Your microphone has electronics inside. That’s how it works. It’s not simple and passive like a rock band microphone. Some electronics can be powered with an internal battery (many shotgun microphones do that) and some don’t use an internal battery but depend on the mixer or device to supply battery voltage up the cable. That’s what P48 Phantom Power is. I have a good quality microphone that uses P48.
M-Audio M-Track two channel mixer
Actually, you bought a two channel audio digital interface. It’s not a mixer. Anything you plug into the left of the device is going to appear on the left of a stereo show. Plug into the right and the sound will appear on the right.

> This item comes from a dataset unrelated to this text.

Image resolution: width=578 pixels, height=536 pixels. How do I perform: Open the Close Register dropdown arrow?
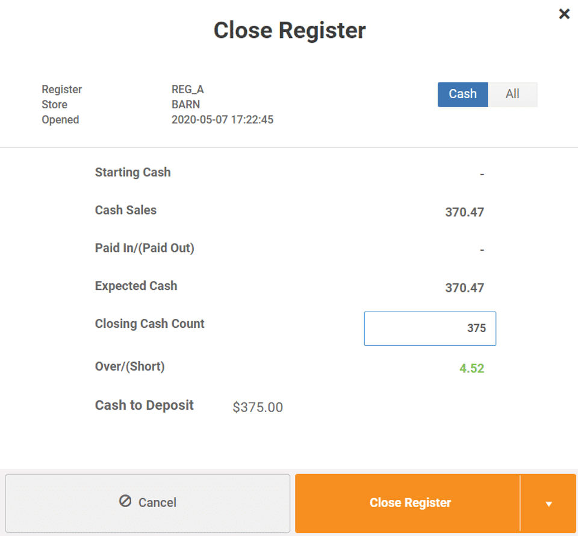click(x=548, y=504)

If you look at the Audacity red recording meters you only have the top one, correct, not both, and you only have one set of blue waves on the timeline? Audacity will tell you what’s going on if you know how to read the graphics.
The fastest way around this is to make your one music track into Mono.
Use the black arrow drop-down to the left of the blue waves and Split Stereo Track to Mono. Then delete the dead track. That should play to both sides of your headphones and speakers.
If the device headphone connection lets you hear your Audacity playback, then it should let you produce sound-on-sound overdubs with no delays, latency or echos, but I wonder about the channel problems on the second pass. After you lay down the rhythm track and split to mono, the new, live vocal track (or whatever you want to do next) is going to record Left-Only Stereo again… That’s going to sound funny in your headphones.
You can force that to work, but it would make me crazy.
I don’t think this is going to work, but look at the device toolbar just above the blue waves and see if you can make a recording with the input set to 1(Mono) instead of 2(Stereo). I half-way expect that to fail, so you may need to put it back.
There may be something you can do in Windows, but I’m not a Windows elf.
The other obvious way out is get a “Y” cable and plug your microphone into both left and right. I would not recommend that. It could mess up the noise level of the microphone and you could have Phantom Power P48 problems.
Overdubbing does have to be adjusted. Audacity doesn’t really “know” how to overlay your fresh track with your old one. You have to guide it.
We published three hardware examples of how to overdub with no latency or echoes, but the three examples are either full stereo already or natively mono, so they don’t have the mono/stereo cross problem you do.